Paris suspend deux animatrices pour cris et bisous forcés sur des enfants

Paris suspend deux animatrices pour cris et bisous forcés sur des enfants

Une nouvelle affaire secoue les services périscolaires parisiens. Suite à la diffusion d’un reportage choc jeudi 29 janvier 2026, la municipalité a pris des mesures immédiates contre deux membres de son personnel d’animation. Les révélations de Cash Investigation, diffusées sur France Télévisions, ont mis en lumière des pratiques inacceptables au sein d’une école du VIIe arrondissement de Paris. Une journaliste infiltrée a filmé en caméra cachée des comportements inappropriés envers de jeunes élèves durant les temps périscolaires. Face à ces images troublantes, les autorités parisiennes ont déclenché une enquête administrative et suspendu les deux animatrices concernées dès le lendemain de la diffusion.

Des comportements inadmissibles filmés en caméra cachée

Les séquences diffusées révèlent des scènes profondément dérangeantes dans plusieurs lieux de l’établissement scolaire. Lors du temps du déjeuner, une animatrice adopte un ton autoritaire et menaçant face aux enfants. Elle lance des injonctions brutales et profère des menaces concernant leurs activités et leur goûter. Les visages des élèves, bien que floutés à l’écran, trahissent selon la voix off une peur évidente face à ces intimidations répétées.

La situation dégénère lorsqu’un enfant de petite section se fait violemment réprimander pour avoir mis la main dans son plat. L’animatrice confie alors à la journaliste infiltrée qu’elle se moque éperdument de l’état émotionnel de l’enfant. Elle va même jusqu’à suggérer que cette profession ne convient pas à celles qui se préoccupent du bien-être des petits. Ces propos interpellent d’autant plus qu’ils remettent en question les valeurs attendues des métiers de la Ville de Paris au contact des enfants.

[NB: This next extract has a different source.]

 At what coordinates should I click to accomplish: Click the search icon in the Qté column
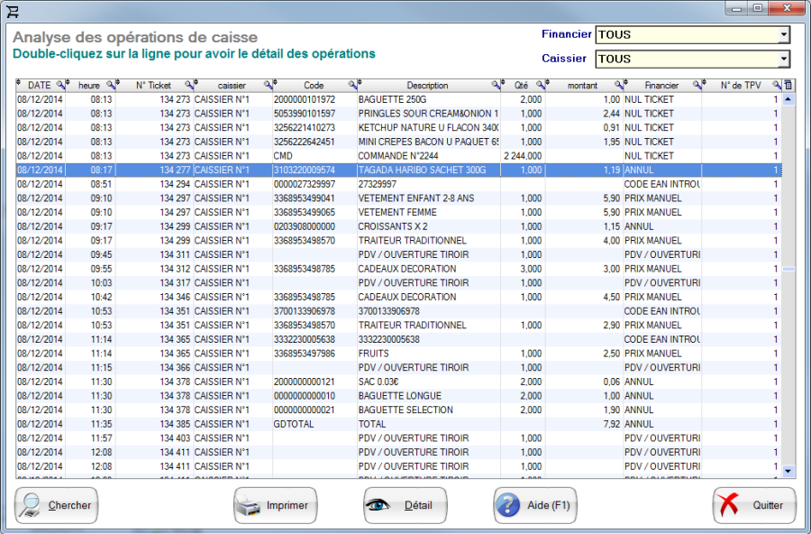pos(541,84)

Type de comportement Lieu Impact sur les enfants
Cris et menaces Cantine Visages apeurés
Bisous forcés Cour de récréation Contact physique inapproprié
Propos déplacés Espaces périscolaires Détresse émotionnelle

Mais le plus choquant survient dans la cour de récréation. Une seconde animatrice appelle un élève près d’elle et l’embrasse par deux fois sur la bouche, tout en fredonnant des paroles inappropriées à son égard. Ce geste dépasse largement le cadre professionnel et constitue une violation manifeste du respect de l’intégrité physique des mineurs confiés aux services municipaux.

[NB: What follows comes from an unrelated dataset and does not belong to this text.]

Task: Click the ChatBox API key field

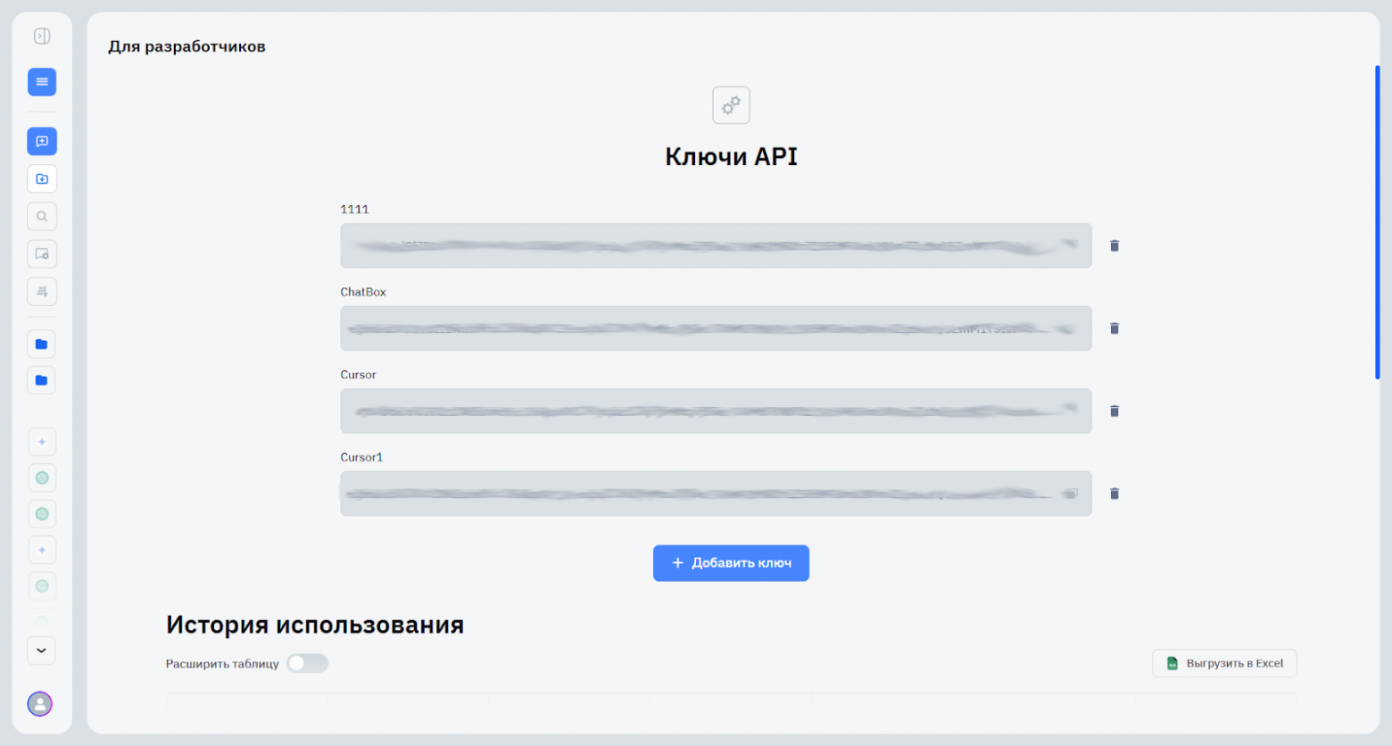Action: (714, 328)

Une réaction ferme des autorités parisiennes et nationales

La municipalité parisienne n’a pas tardé à réagir après la diffusion du reportage. Dans un courrier adressé aux familles, elle confirme avoir identifié l’établissement concerné et reconnu les deux animatrices malgré le floutage des images. Les mesures prises comprennent :

  • La suspension immédiate avec effet le 30 janvier 2026 des deux animatrices incriminées
  • Le lancement d’une enquête administrative confiée à l’Inspection générale
  • Un signalement transmis au parquet de Paris pour suites judiciaires
  • L’étude d’un éventuel dépôt de plainte de la part de la Ville

Au niveau ministériel, Édouard Geffray, ministre de l’Éducation, a annoncé procéder à plusieurs signalements à la justice concernant cette affaire et d’autres dysfonctionnements révélés dans le documentaire. Cette double mobilisation illustre la gravité accordée à ces faits par les institutions.

Paris suspend deux animatrices pour cris et bisous forcés sur des enfants

Un rappel nécessaire des exigences professionnelles

Cette affaire soulève des interrogations légitimes sur les processus de recrutement et de supervision du personnel périscolaire dans la capitale. La facilité avec laquelle la journaliste a été embauchée questionne les protocoles de sélection. Selon les données de la Ville de Paris, plus de 8 000 agents travaillent quotidiennement au contact des enfants dans les écoles parisiennes, notamment via les nombreux postes proposés par la municipalité.

Les familles parisiennes attendent désormais des garanties renforcées sur la formation et l’encadrement des équipes d’animation. Cette situation met en lumière la nécessité de renforcer les contrôles et d’établir des protocoles stricts pour prévenir tout comportement inadapté dans ces lieux où la protection des enfants doit demeurer la priorité absolue.